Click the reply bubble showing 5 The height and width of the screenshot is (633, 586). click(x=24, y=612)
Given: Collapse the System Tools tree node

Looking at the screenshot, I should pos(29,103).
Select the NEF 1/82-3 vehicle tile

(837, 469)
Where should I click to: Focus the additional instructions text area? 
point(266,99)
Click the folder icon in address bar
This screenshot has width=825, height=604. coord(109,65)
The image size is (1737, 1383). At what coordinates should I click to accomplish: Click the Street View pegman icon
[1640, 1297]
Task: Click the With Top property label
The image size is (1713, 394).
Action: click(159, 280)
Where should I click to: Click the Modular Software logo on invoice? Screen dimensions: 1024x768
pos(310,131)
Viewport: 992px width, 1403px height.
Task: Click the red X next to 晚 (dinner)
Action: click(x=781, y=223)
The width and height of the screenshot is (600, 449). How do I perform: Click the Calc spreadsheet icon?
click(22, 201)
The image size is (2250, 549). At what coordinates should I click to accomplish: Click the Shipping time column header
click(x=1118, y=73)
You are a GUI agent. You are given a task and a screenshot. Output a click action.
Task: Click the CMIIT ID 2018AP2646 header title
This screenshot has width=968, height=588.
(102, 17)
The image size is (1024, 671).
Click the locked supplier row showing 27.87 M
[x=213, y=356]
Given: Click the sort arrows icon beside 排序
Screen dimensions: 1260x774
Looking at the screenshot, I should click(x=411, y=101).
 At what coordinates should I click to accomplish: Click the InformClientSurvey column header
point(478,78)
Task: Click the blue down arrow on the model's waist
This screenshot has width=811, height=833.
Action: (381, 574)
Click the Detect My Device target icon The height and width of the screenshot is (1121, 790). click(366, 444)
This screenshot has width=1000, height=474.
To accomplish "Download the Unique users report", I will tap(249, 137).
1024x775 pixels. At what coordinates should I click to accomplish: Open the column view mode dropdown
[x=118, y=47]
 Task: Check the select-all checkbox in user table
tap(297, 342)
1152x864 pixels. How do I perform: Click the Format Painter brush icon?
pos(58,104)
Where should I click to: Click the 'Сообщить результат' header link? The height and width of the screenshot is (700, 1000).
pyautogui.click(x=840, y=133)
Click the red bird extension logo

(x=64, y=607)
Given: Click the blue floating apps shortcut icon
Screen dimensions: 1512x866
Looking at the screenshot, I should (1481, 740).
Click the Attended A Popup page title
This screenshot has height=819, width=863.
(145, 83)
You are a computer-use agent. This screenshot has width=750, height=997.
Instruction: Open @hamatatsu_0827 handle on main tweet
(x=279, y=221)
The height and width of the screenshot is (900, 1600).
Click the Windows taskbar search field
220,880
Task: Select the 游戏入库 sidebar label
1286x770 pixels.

──────

**WORK ITEM**
Reprint exactly, and only, the lines running from the one containing "Task: Click the blue" through the last line of the listing above.

**EXERCISE OUTPUT**
Task: Click the blue down arrow on the model's waist
This screenshot has width=811, height=833.
Action: (381, 574)
Click the Detect My Device target icon The height and width of the screenshot is (1121, 790). click(366, 444)
This screenshot has width=1000, height=474.
To accomplish "Download the Unique users report", I will tap(249, 137).
1024x775 pixels. At what coordinates should I click to accomplish: Open the column view mode dropdown
[x=118, y=47]
 Task: Check the select-all checkbox in user table
tap(297, 342)
1152x864 pixels. How do I perform: Click the Format Painter brush icon?
pos(58,104)
Where should I click to: Click the 'Сообщить результат' header link? The height and width of the screenshot is (700, 1000).
pyautogui.click(x=840, y=133)
Click the red bird extension logo

(x=64, y=607)
Given: Click the blue floating apps shortcut icon
Screen dimensions: 1512x866
Looking at the screenshot, I should (1481, 740).
Click the Attended A Popup page title
This screenshot has height=819, width=863.
(145, 83)
You are a computer-use agent. This screenshot has width=750, height=997.
Instruction: Open @hamatatsu_0827 handle on main tweet
(x=279, y=221)
The height and width of the screenshot is (900, 1600).
Click the Windows taskbar search field
220,880
Task: Select the 游戏入库 sidebar label
1286x770 pixels.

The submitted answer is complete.